Blanche Hoschedé-Monet

French (1865-1947)

Blanche Hoschedé-Monet, born in 1865, was the second daughter of Ernest and Alice Hoschedé. Her father was a successful businessman and art patron, who by 1878, however, was forced to declare bankruptcy. At that time, the Hoschedés and Monets decided to share a dwelling in Poissy, a Parisian suburb. The ménage consisted of Claude and Camille Monet and their two sons Jean Monet and Jacques Hoschedé, along with Ernest and Alice Hoschedé and their six children. Claude Monet and Alice became lovers, with Ernest frequently away on business. They lived together but did not marry until 1892. Monet’s wife Camille had died in 1879. Blanche started painting some time in her teens. Monet inquired in 1884, "Has Blanche been painting, and has she been making progress?" At that time, Blanche was nineteen.

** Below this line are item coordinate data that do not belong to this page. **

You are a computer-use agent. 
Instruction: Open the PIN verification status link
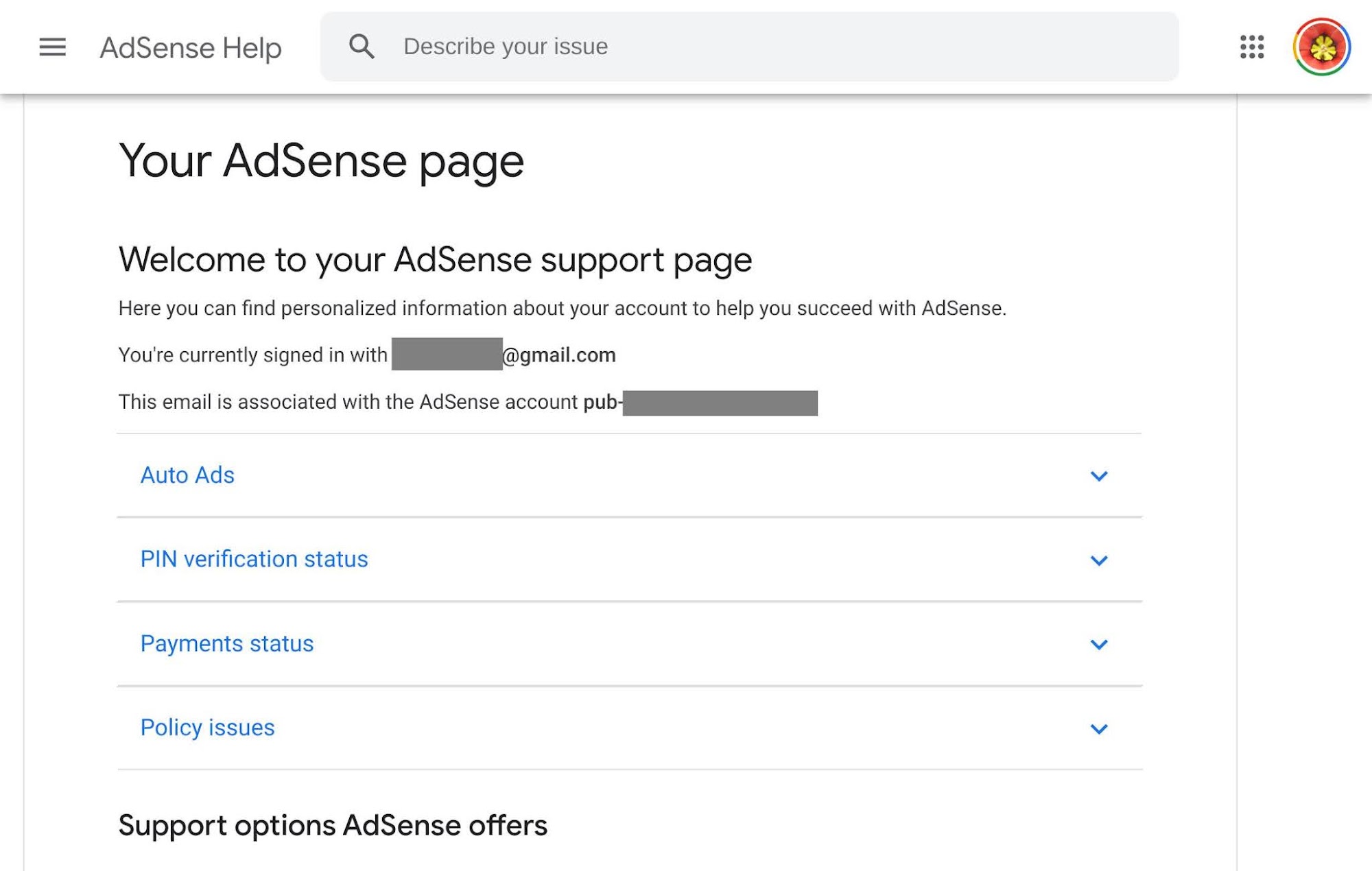[254, 560]
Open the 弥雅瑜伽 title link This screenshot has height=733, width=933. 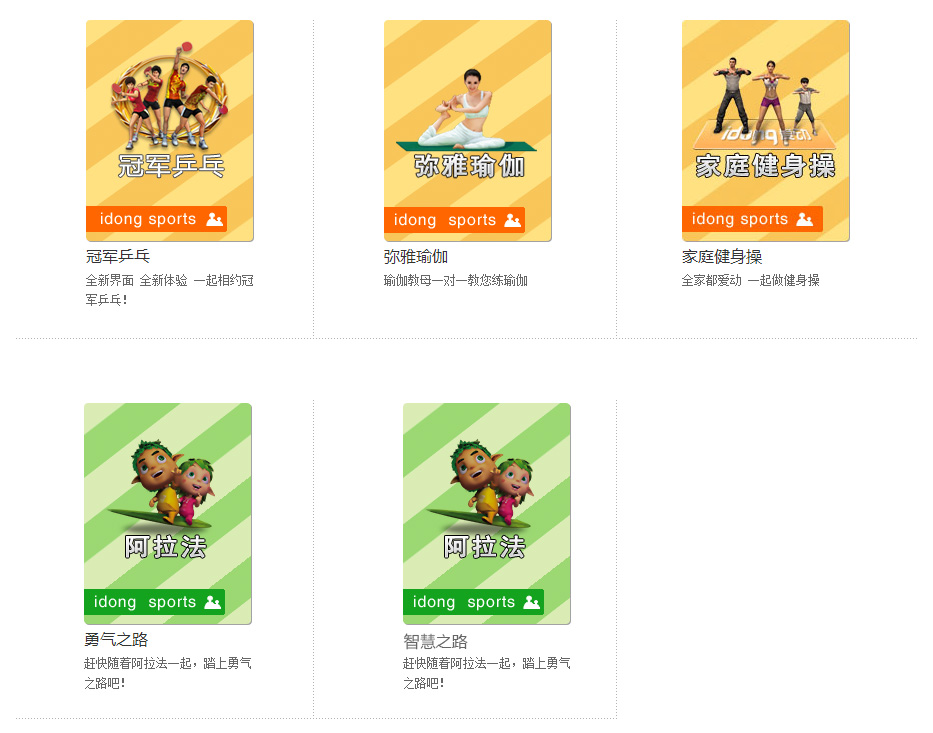[416, 256]
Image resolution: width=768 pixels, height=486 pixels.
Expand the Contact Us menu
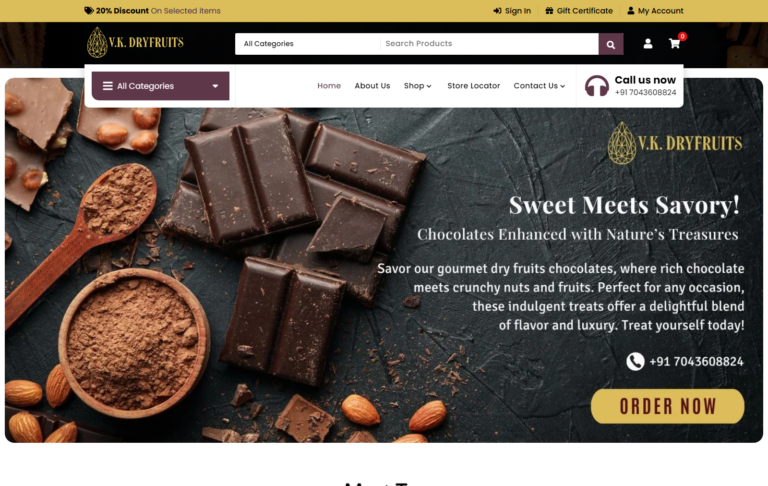pos(539,86)
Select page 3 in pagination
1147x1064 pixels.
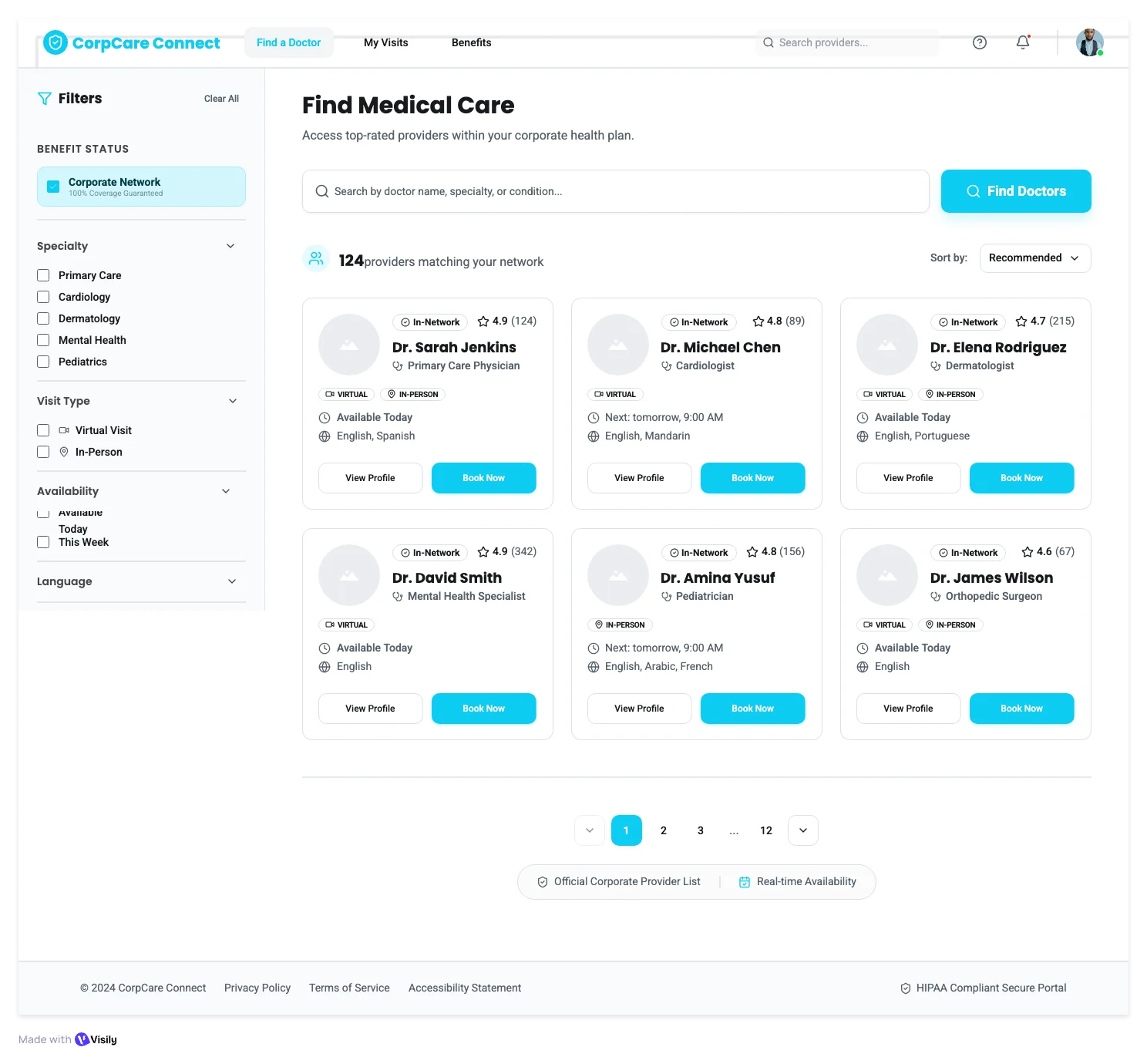coord(700,830)
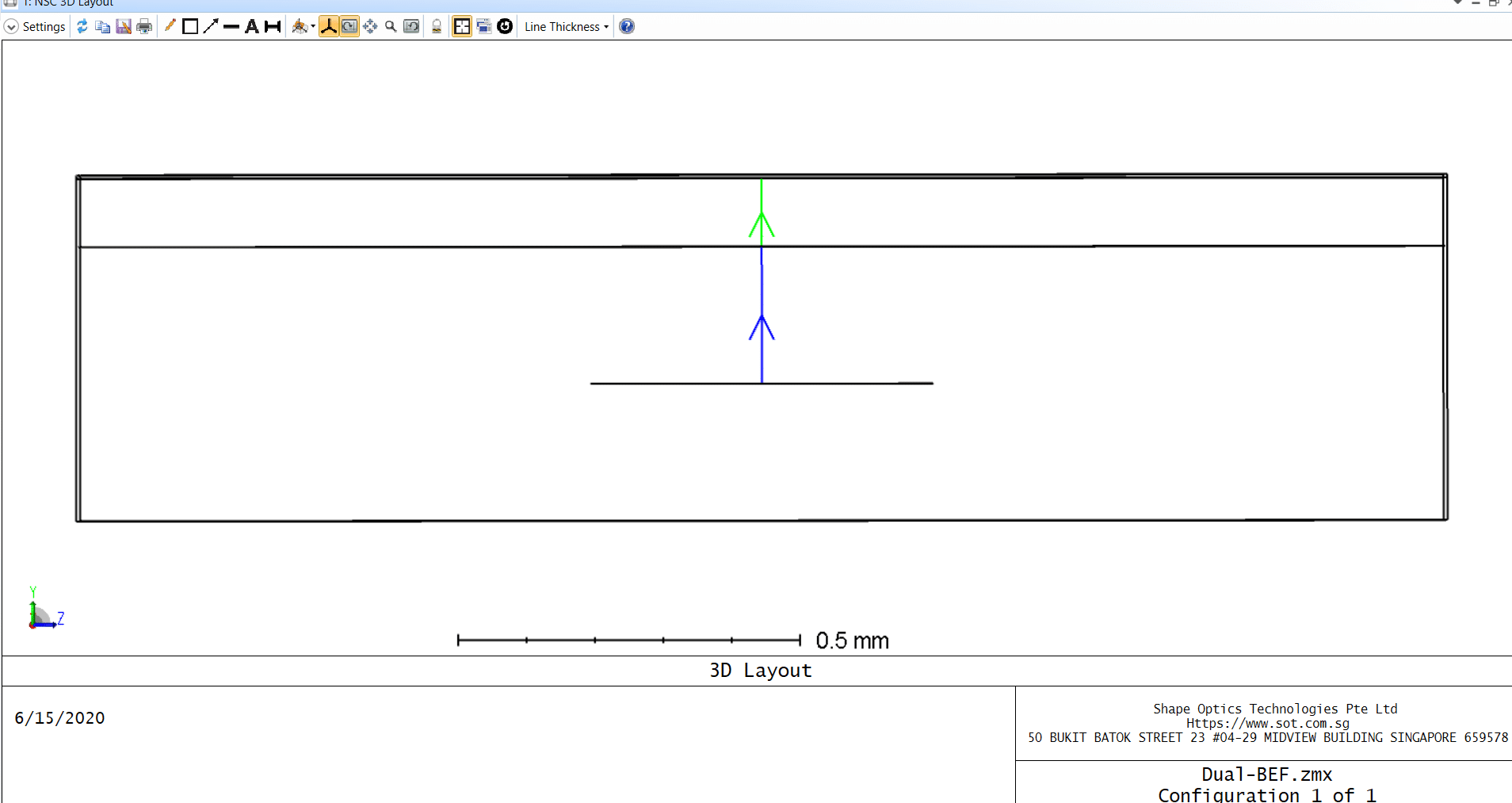
Task: Click the refresh/update icon
Action: click(x=82, y=27)
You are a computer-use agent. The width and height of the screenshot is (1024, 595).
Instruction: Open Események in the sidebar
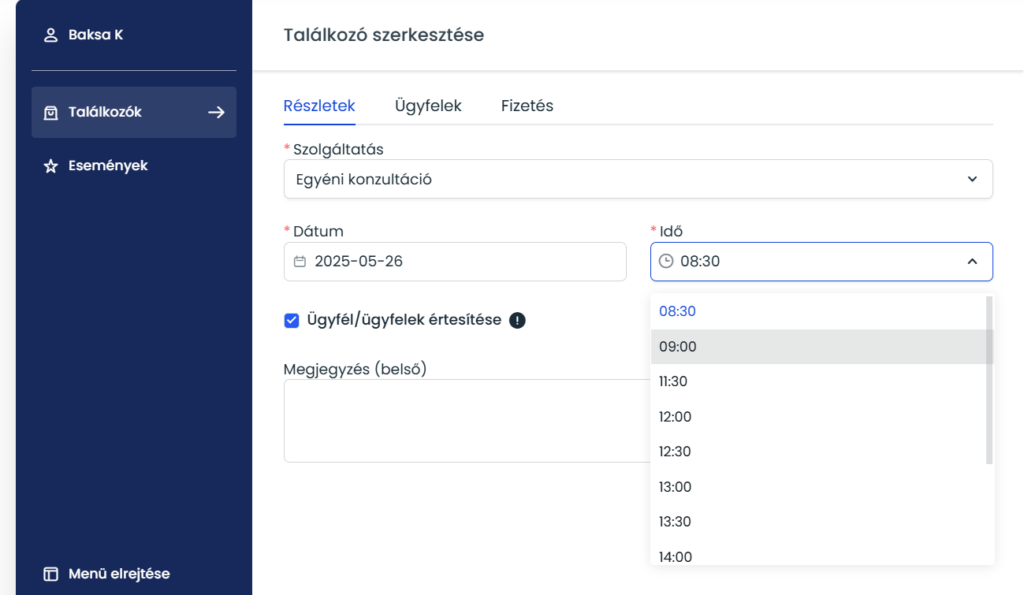tap(107, 166)
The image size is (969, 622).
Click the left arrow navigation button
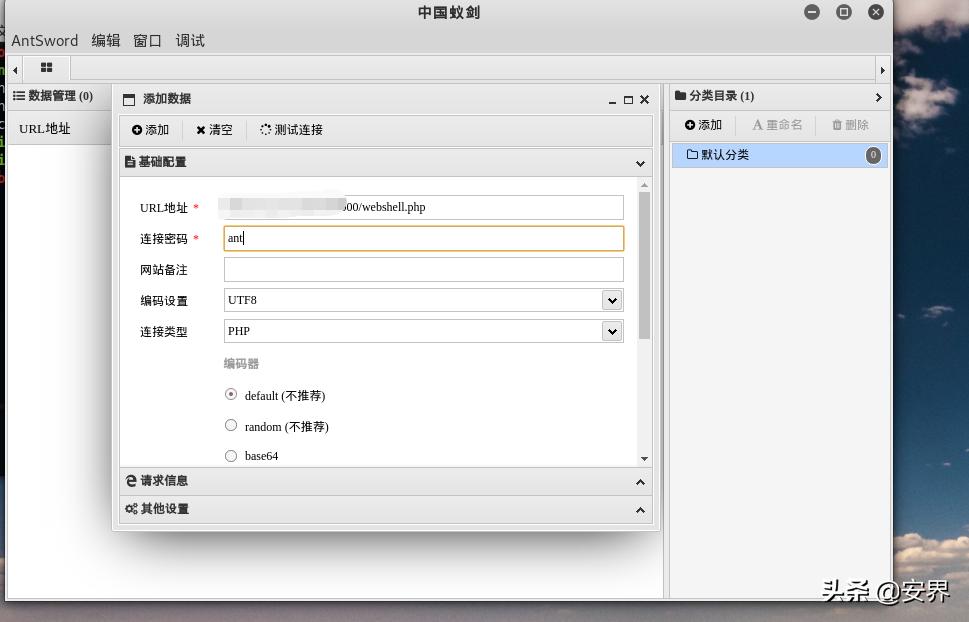(13, 68)
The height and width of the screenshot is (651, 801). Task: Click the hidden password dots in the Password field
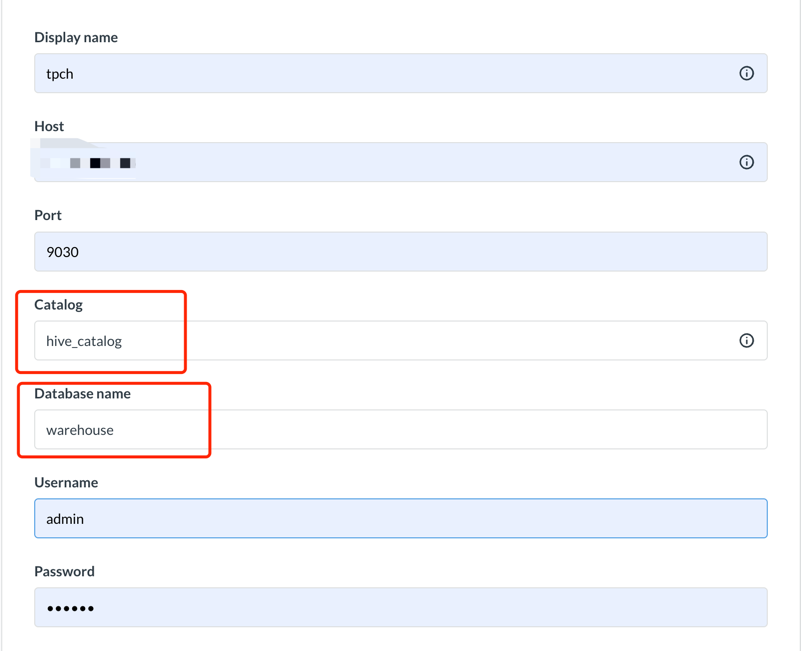[70, 607]
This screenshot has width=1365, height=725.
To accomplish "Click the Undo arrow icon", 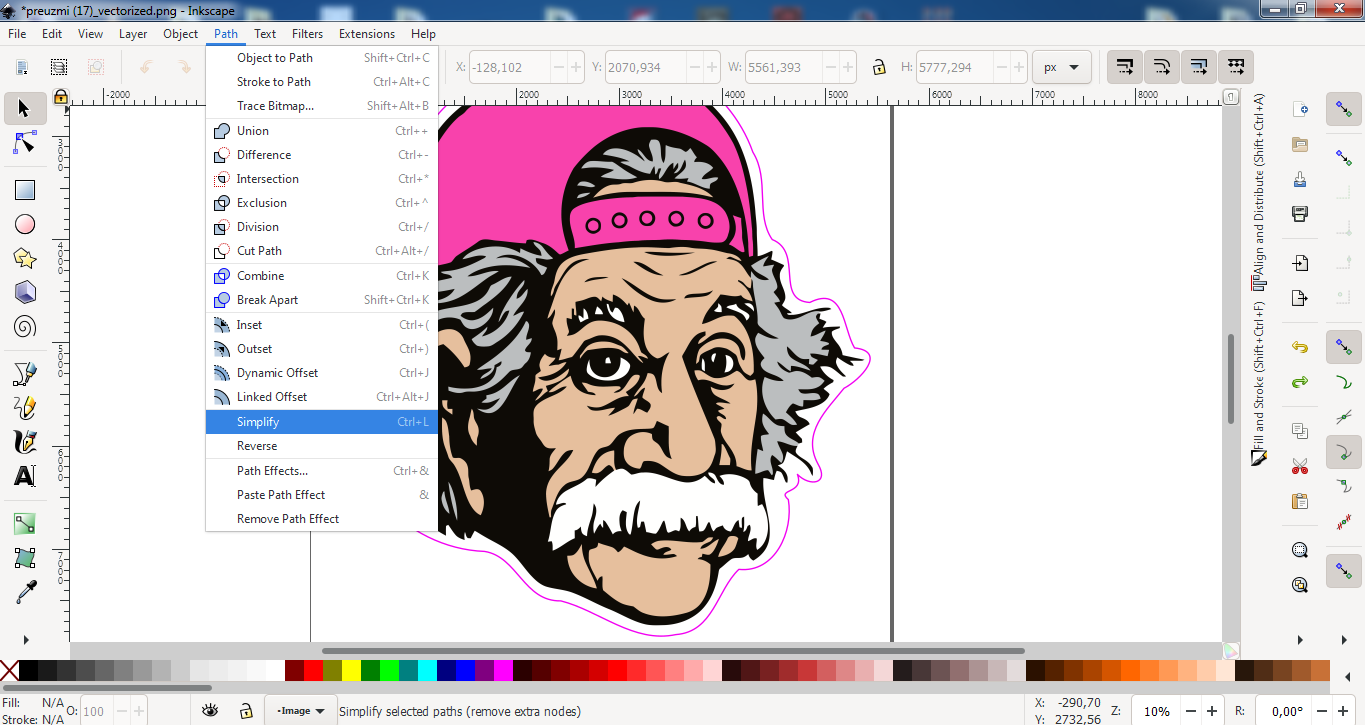I will (1300, 347).
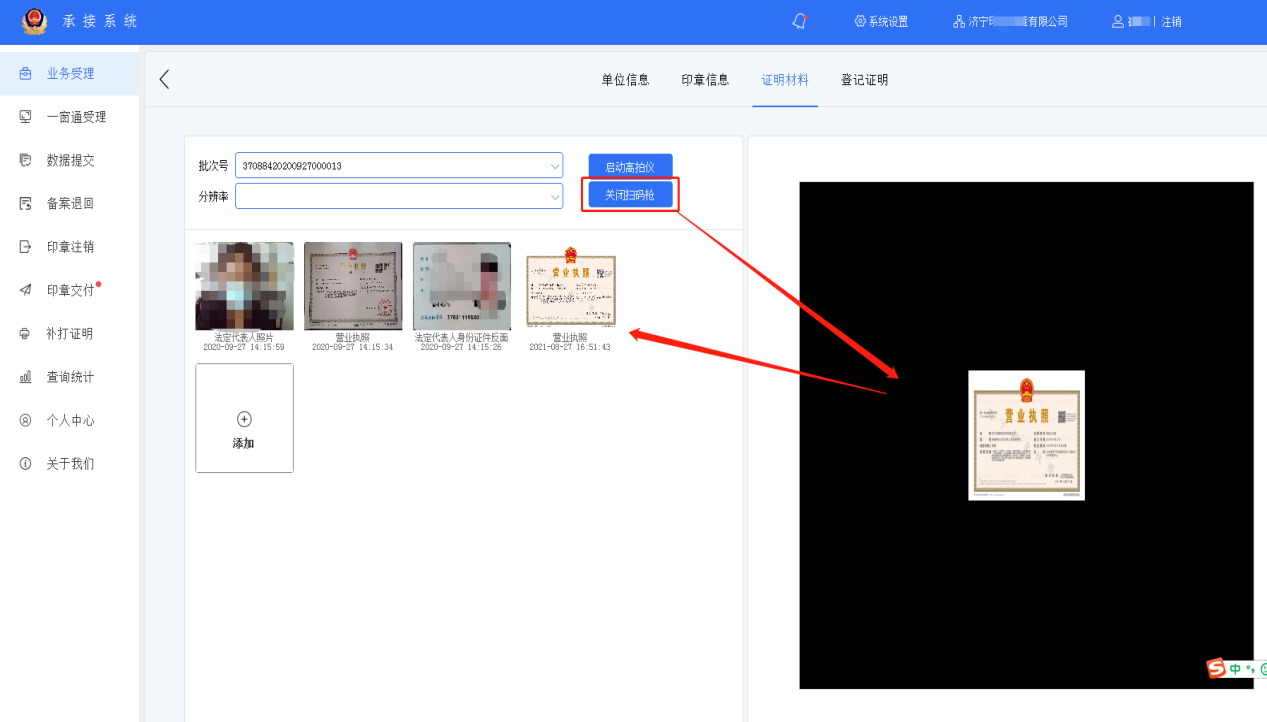Switch to the 印章信息 tab

705,80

She was attracted to Monet’s style and subject matter, and since Monet did not wish for her to study in an academy, he encouraged her and gave her casual instruction. Blanche began submitting works to the Salon in 1888, but that year she was not accepted. Seven of her paintings appeared at the Salon des Indépendants in 1905, where Durand-Ruel purchased one of her works. Blanche Hoschedé married Monet’s elder son Jean, a chemist. The couple moved to Rouen. She exhibited her works there. Jean died in 1914, so Blanche moved back into the Monet household; she abandoned her activities as an artist to take care of Monet as a kind of administrator. Blanche was also the sister in law of the artist Theodore Earl Butler, who managed to marry two of Blanche’s sisters, Suzanne and Marthe. Blanche was called “The Blue Angel” by the then French President George Clemenceau, in appreciation of the time she spent caring for Claude Monet during the final 20 years of his life. After Monet’s death, however, she began to exhibit again. She lived until 1947. Her works are rare and seldom dated.